Nossa história, passada e recente, foi contemplada com o mais antigo registro conhecido sobre o País, A Primeira História do Brasil (Jorge Zahar, R$ 34), escrito por Pero de Magalhães Gandavo e publicado em 1576. O livro é curioso: traz, por exemplo, a descrição de um monstro marinho que aparecia nas praias de São Vicente, uma espécie de serpente de Loch Ness dos trópicos. Menos anedótico é o quarto volume da série do jornalista Elio Gaspari sobre o regime militar que dominou o Brasil por 20 anos, A Ditadura Encurralada (Companhia das Letras, R$ 56). Gaspari conta como Geisel demitiu seu ministro do Exército, Sylvio Frota, e, ao lado do general Golbery, provocou o desmonte da ditadura.

Na linha dos ensaios políticos, três se destacam.

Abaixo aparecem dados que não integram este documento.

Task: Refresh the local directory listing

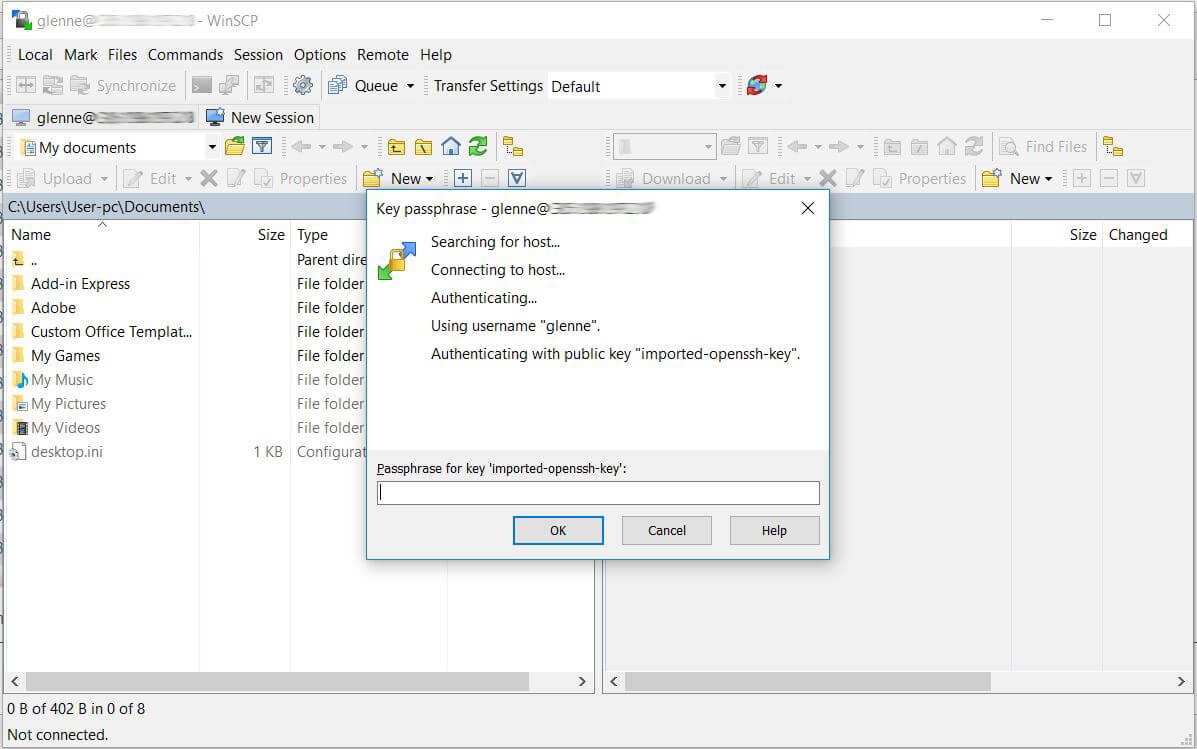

O primeiro foi escrito pelo autor israelense Amós Oz. Chama-se Contra o Fanatismo (Ediouro, R$ 24,90) e reúne três ensaios sobre as possíveis origens do conflito no Oriente Médio, que Amós Oz não vê como histórica disputa entre árabes e israelenses, mas uma luta entre o fanatismo e a tolerância. Sobre essa questão de tolerância, um ensaio curioso é o da professora espanhola de literatura María Rosa Menocal, O Ornamento do Mundo (Record, R$ 44,90), que descreve a convivência pacífica entre árabes e judeus na Espanha medieval. Outro ensaio publicado este ano parece ter como referência o mundo de hoje, mas foi lançado há 40 anos por John Steinbeck, A América e os Americanos (Record, R$ 59,90). Os últimos dos 65 textos são os mais polêmicos. Mostram os Estados Unidos como uma nação de ‘puritanos públicos e devassos privados’.

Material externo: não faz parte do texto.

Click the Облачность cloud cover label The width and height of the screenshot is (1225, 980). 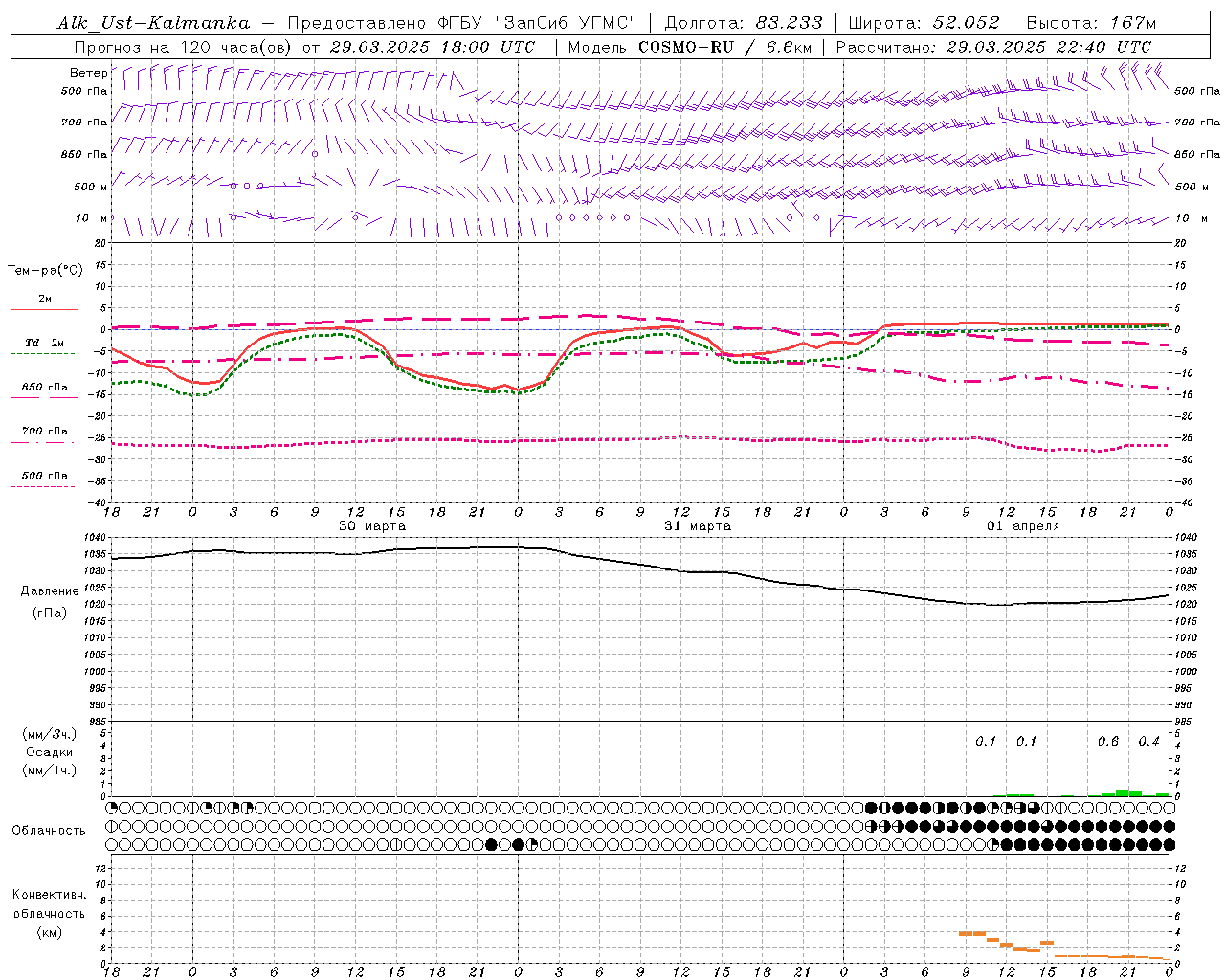[49, 830]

Considerado veneno de livraria até recentemente, um segmento que cresceu foi o de textos jornalísticos. Gay Talese, forjador do chamado ‘new journalism’ (gênero em que o real e a ficção se entrecruzam) compareceu em abril com seu Fama e Anonimato (Companhia das Letras, R$ 52). Talese é engraçado. Traça, entre outros, o perfil de Frank Sinatra sem nunca ter entrevistado o cantor americano. Outro livro do gênero que merece atenção é o do crítico inglês Kenneth Tynan, A Vida como Performance (Companhia das Letras, R$ 48). Organizado pelo colunista do Estado, Daniel Piza, este sim é um livro com entrevistas reais de personalidades das artes e da literatura. Na área de ficção, as editoras procuraram aprimorar o catálogo com versões diretas do russo (as de Dostoievski, pela Editora 34) e japonês (as de Kawabata, pela Estação Liberdade). A reedição de clássicos deve continuar em 2005, ano do quarto centenário de Dom Quixote, de Cervantes.’